Terry Tempest Williams was unable to join us this year and was kind enough to send her remarks:

15 May 2010  

Dearest Friends of the Great Salt Lake Bird Festival:  

I am so sorry not to be with you at this celebration of all we hold dear –

the birds, the Lake, and the ongoing ritual of spring.   

To Neka, to Wayne, to Ella, to Genevieve and Don, to Al Trout, and to

the Friends of Great Salt Lake, especially Lynn de Freitas, to the Nature

Conservancy and the Great Salt Lake Audubon Society, to Davis County,

and of course, the Festival Committee Members – I want to thank you

for all you do in the name of community to honor and respect this

magnificent place called Great Salt Lake – in all its mystery and sparkling

presence. 

 

My heart is with you.  And it has never left the Bear River Migratory Bird Refuge

with all its blessed birds, the Burrowing Owls among them.

 

Last fall, when I was out at the Refuge, I sat for a long time on the edge of the wetlands watching avocets and stilts, these long-legged birds I regard as family.  These were the birds I dreamed of as child, long before I saw them as I poured over the colored plates in Peterson’s Field Guide to Western Birds.  I thought about my grandmother Mimi and the years we watched them together.   And I thought about the nature of change. 

 

The world feels so tenuous, at times.   Today, we hear on the news that the oil spill

in the Gulf of Mexico is ten times worse than what British Petroleum or our government originally told us.   And I wonder about the oily fingers that will reach into every nook and cranny of the wetlands within its reach and how it will impact

the ibises, the storks, the spoonbills, and rails, all of the creatures who inhabit the

gulf coast and beyond.

 

I think about the photographer Chris Jordan and his images of albatross on Midway

Island in the heart of the Pacific Ocean.  How he has documented the dead, bearing witness to the baby birds who were fed plastic by their parents, unable to distinguish fish from bottle caps, toothbrushes, plastic lighters, and dildos, which is

what they ingested in the floating gyre of plastic and brought back to their young, regurgitating to their young, not food, but plastic, which would kill them.  What

remains on the shore of Midway is distingrating birds, decomposing birds with bellies of plastic, a nest of feathers and bones harboring turquoise pieces of plastic, red bottle caps, flesh-colored lighters and the rubber core of golf balls that will never die.   The birds, even in death, show us who we are.

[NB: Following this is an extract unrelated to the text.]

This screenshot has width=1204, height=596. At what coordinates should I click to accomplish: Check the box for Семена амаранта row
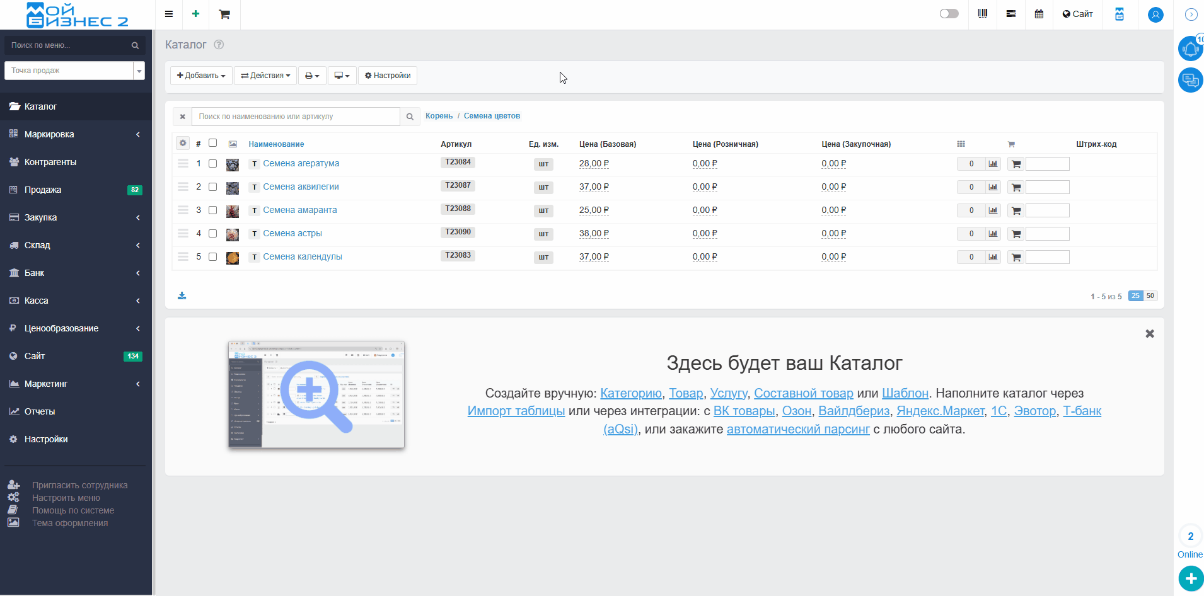click(213, 210)
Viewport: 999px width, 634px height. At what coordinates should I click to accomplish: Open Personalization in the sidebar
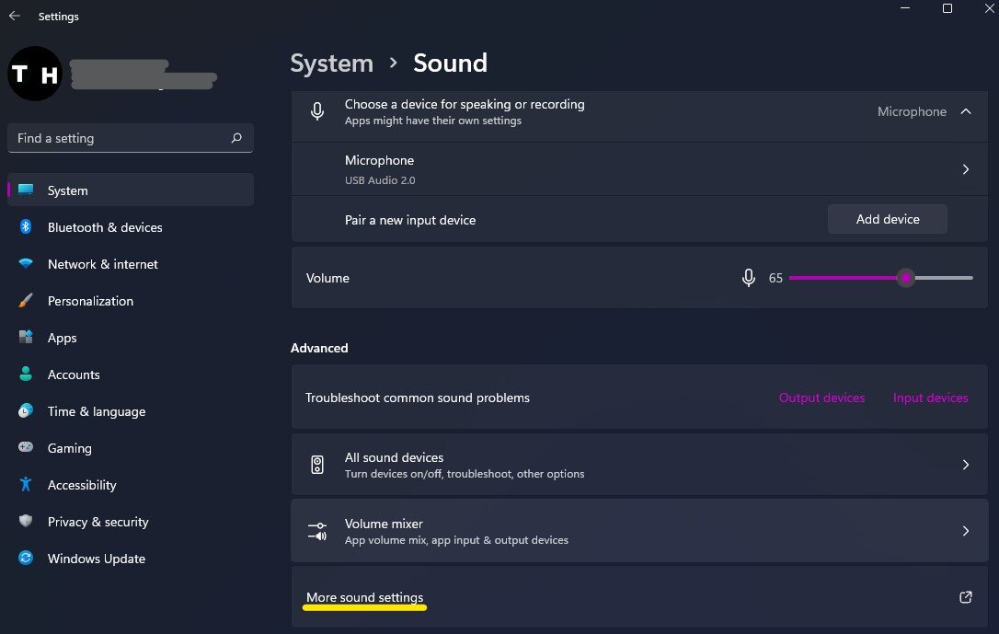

 We must acknowledge the world we are creating.

 It is easy to look away.

 The power of the Great Salt Lake Bird Festival is that we are saying we will never look away, that we will never walk away from the birds of this inland sea.  We are standing together as part of this Avian community of avocets and stilts, snowy egrets and great blue herons, long-billed marsh wrens and red-wing blackbirds, yellow-headed blackbirds, coots and redheads, canvasbacks and teals.  We are renewing our commitment to this place, this special place, saying that as long as  white-faced ibises and long-billed curlews inhabit the grasslands adjacent to Great Salt Lake we have reason to be hopeful.  We are saying we choose to define community as both human and wild with a responsibility to care for both, because one without the other is only half a community.

 We who gather and support the Great Salt Lake Bird Festival are saying we will never look away but make yearly vows to keep our eyes wide open for the change and constancy of wetlands that sparkle and sing from Layton to Farmington to Bear River and beyond.

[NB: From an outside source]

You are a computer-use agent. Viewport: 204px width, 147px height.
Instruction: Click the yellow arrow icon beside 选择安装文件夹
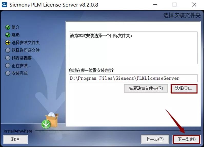pyautogui.click(x=8, y=43)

 We are standing together on the edges of Great Salt Lake acknowledging change is

the only thing we can count on – but let it be a change in consciousness – not habitat, or dwindling populations of eared grebes or rising mercury levels that threaten the integrity of the ecosystem.  Let us be brave enough, strong enough to ask the question, “What might a different kind of power look like, feel like, and do we have enough resolve and compassion to extend our empathy and regard beyond our own species?

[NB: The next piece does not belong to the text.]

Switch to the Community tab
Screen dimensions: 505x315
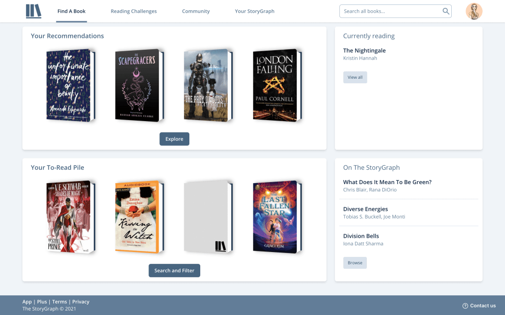pos(196,11)
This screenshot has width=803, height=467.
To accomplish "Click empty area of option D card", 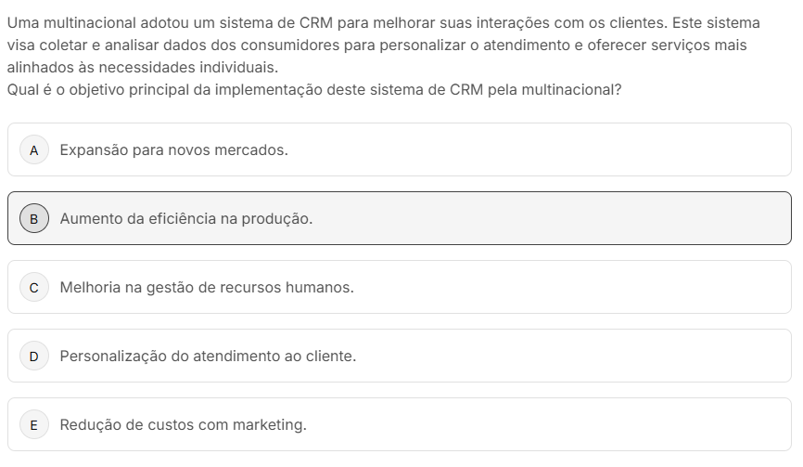I will (568, 356).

Today in Castle Valley, I washed our windows, all of them.  I was so proud of how clean they were, how it felt like we were suspended in this sea of sage, embraced in

the redrocks.  And then, a chipping sparrow flew into the window and fell, stunned on to our stone porch.  

 I worried the Cooper’s Hawk nearby might take it, and so I quietly walked out and held the wee, little thing in my hands until it calmed and settled and took back its own strength in time.  And then, he flew. I witnessed painfully, clearly,  how my joy in seeing out drew this sparrow in, a deadly deception. Within the hour, two more birds hit our window, one stunned – a female northern oriole – and another killed, a male yellow-rumped warbler.  That was enough.  More than enough, I walked outside, wet my hands in red dirt and streaked the glass in penance.  We are all complicit in the world’s suffering.

 May we never forget the unequal power between us, humans and birds,  and the responsibility we hold to minimize the suffering of others. 

 May we keep our eyes open.  May we not look away.  May we remain alive, alert, and aware of all that is happening around Great Salt Lake.  May we be fearless in protecting Great Salt Lake’s integrity which protects the birds, the brine, and the

health of our community.  

I remember when I asked Mr. Roger Tory Peterson to sign my “Field Guide  to Western Birds” many years later.  He obliged.  With pen in hand, he signed his name and one word:  Joy.

 And joy they are – these Avian beings that grace the planet on their wild wings day after day, season after season, year after year, absorbing our shocks, and adapting to change, be it oil, plastic, or glass.  Thankfully, mirrors of welcoming habitats such as Great Salt Lake and the surrounding wetlands welcome the migrating birds home like a mother.  The birds remind us again and again that life is beautiful and given half a chance will not only endure, but flourish, if we as humans continue to commit ourselves to acts of love on behalf of  all that is wild.

 The Great Salt Lake Bird Festival is such an act in the name of a community that not only cares but supports and sustains “a reverence for life.”

   

Please know of my love, my solidarity and my gratitude for the history we share

and all that binds us together, especially our affection for the blessed birds of Great Salt Lake.